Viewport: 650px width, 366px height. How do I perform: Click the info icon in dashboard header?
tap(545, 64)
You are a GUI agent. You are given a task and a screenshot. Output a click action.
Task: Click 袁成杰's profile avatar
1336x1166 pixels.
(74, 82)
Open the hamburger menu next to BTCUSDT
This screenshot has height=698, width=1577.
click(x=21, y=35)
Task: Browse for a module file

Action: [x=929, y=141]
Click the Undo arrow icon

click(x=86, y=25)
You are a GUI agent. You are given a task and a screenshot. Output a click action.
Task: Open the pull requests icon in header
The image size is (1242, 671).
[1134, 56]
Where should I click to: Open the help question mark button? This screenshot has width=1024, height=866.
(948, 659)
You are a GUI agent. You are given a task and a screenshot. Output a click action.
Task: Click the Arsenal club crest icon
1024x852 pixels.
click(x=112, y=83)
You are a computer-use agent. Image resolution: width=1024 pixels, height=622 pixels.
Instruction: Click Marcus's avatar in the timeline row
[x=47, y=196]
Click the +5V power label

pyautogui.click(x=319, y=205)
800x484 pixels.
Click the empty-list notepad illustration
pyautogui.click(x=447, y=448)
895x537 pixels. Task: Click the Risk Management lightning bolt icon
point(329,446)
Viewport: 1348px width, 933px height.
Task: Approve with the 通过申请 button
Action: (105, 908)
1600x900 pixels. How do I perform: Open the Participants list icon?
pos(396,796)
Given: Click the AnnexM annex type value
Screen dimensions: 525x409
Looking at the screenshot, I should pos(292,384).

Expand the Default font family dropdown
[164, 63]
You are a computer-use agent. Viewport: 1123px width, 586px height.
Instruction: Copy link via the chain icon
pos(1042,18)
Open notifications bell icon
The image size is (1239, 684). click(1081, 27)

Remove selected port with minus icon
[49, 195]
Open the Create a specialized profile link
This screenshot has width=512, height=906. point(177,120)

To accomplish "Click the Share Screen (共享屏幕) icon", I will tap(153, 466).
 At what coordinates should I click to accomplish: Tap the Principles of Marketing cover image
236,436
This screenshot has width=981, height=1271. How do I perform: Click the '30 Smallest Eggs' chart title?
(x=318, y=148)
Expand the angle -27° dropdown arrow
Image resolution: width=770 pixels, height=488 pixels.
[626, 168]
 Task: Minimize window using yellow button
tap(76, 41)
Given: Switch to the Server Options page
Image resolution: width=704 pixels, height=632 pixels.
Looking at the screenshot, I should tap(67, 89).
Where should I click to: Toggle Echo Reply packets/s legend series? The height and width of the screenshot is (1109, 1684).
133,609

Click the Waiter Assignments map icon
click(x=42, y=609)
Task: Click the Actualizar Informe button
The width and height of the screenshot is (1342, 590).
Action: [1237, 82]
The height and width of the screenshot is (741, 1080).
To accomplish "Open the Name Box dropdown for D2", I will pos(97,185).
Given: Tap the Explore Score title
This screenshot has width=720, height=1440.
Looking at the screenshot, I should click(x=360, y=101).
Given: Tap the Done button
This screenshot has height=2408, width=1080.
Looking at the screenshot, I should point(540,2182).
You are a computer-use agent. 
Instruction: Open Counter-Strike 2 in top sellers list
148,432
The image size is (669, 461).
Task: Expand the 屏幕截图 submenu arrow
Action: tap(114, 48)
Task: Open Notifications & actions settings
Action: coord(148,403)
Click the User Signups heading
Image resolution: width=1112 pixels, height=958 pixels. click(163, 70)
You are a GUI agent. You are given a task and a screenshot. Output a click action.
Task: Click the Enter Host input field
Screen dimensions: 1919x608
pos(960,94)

Assignment
Where the word "computer" is present in a line of the listing, copy that line.

Answer box
You are a computer-use agent. Image resolution: width=1024 pixels, height=622 pixels.
You are a computer-use agent. Viewport: 1123px width, 586px height.
You are a computer-use agent. 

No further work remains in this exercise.